Mas eles eram rápidos. Quase tão rápidos quanto ela.
Lílian mal puxou a corda, um autômato igual àquele que destruiu na sala de Pyro surgiu a seu lado, com uma mão em forma de espada. Ela abaixou para desviar, e a máquina cortou uma mecha de seu cabelo.
Ela usou a Sellphir para tomar distância, mas aquela criatura era mais esperta. Não deixava que Lílian puxasse a corda, ou mirasse. Corria até ela num piscar de olhos, e ela tinha que desviar.
Lílian então colocou o arco nas costas, mudando a tática. Tomou mais distância e esperou o ataque. Sua visão era apurada o suficiente para prever a velocidade do autômato, e com batidas dos pés no chão, ela ergueu estalagmites, que não o pararam, mas atrasaram.
Ela aproveitou a distração para desaparecer e surgir atrás do autômato. Com a mão direita, apertou seu pescoço. Passou energia para a mão e explodiu a ligação principal.
Mas isso teve seu preço.
Lílian se reprimiu pela própria falta de atenção. Esqueceu-se que havia mais deles ali, estava preocupada demais em derrubar aquele que oferecia maior perigo, e então…
A dor perfurou um instante depois da espada de aço entrar em sua carne. Perfuração limpa, nas costas. Ela podia ver a ponta ali no abdômen. O autômato tirou-a, visando mais um golpe.
Mas Lílian desapareceu. E desta vez, não se distraiu.
Quando o autômato deu conta de sua presença, ela já tinha mirado. Certamente ele pensou que Lílian cairia com aquele golpe, mas estava errado. A flecha saiu do arco e acertou a garganta em cheio, logo em seguida explodindo.

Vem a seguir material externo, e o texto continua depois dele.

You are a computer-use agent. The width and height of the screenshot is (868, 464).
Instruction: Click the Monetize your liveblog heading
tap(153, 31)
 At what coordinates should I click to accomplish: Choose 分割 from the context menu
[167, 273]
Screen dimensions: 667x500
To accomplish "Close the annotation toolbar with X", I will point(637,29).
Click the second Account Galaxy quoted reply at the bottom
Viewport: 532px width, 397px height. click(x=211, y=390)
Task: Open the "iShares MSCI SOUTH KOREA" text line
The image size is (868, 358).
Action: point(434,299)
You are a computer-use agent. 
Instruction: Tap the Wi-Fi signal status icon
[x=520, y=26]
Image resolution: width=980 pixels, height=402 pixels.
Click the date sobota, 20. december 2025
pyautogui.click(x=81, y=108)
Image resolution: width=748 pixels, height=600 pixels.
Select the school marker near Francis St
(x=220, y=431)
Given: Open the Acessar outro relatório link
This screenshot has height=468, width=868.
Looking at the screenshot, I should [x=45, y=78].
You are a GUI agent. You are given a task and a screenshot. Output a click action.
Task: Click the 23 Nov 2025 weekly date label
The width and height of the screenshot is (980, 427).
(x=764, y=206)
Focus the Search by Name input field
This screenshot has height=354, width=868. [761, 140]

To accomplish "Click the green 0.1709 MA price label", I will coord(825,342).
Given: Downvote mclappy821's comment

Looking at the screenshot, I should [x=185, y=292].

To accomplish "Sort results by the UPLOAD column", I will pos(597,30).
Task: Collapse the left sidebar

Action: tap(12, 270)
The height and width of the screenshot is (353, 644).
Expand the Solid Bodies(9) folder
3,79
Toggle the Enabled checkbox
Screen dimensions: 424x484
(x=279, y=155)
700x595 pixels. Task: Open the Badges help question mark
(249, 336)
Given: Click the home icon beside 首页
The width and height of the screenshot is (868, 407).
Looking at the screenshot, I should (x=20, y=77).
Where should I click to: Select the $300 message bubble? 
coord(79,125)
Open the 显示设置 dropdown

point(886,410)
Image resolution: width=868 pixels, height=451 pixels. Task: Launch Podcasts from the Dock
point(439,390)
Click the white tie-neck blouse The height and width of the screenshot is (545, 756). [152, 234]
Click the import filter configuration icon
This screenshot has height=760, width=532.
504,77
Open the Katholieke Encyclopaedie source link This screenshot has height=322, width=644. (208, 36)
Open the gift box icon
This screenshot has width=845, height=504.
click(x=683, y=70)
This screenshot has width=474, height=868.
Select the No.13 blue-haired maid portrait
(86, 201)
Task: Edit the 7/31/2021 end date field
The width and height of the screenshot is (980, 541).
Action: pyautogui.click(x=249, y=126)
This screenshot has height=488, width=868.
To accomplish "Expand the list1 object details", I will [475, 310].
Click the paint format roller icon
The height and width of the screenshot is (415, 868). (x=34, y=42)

Ela largou o arco e levou a mão ao ferimento, que sangrava mais do que ela queria. O processo de cura que iniciou não seria eficiente, não com a pressa que estava. Mas serviria para parar a hemorragia interna.
Porque ainda havia um ninho inteiro para destruir.
Lílian notou que o general não estava junto com Lyra. Outra sala, logo abaixo dela. Procurava algo, desesperado. Havia um autômato atrás dele. Ele tinha um plano, claro que tinha. Não estaria ali sem chances de vencer… o que eles faziam ali antes? Armas de destruição em massa, não era? Será que ele queria explodir tudo? Isso enterraria o problema todo de uma vez só, e àquela profundidade, seria definitivo.
Seria perfeito se Chris, Cat e Lyra não estivessem lá embaixo também.
Ela deveria fazer algo a respeito disso.
Mas já era tarde.



Lyra fechou a mão ao redor do cabo da espada curta, observando bem seu oponente.
— Vamos lá coisinha. Eu preciso salvar Chris.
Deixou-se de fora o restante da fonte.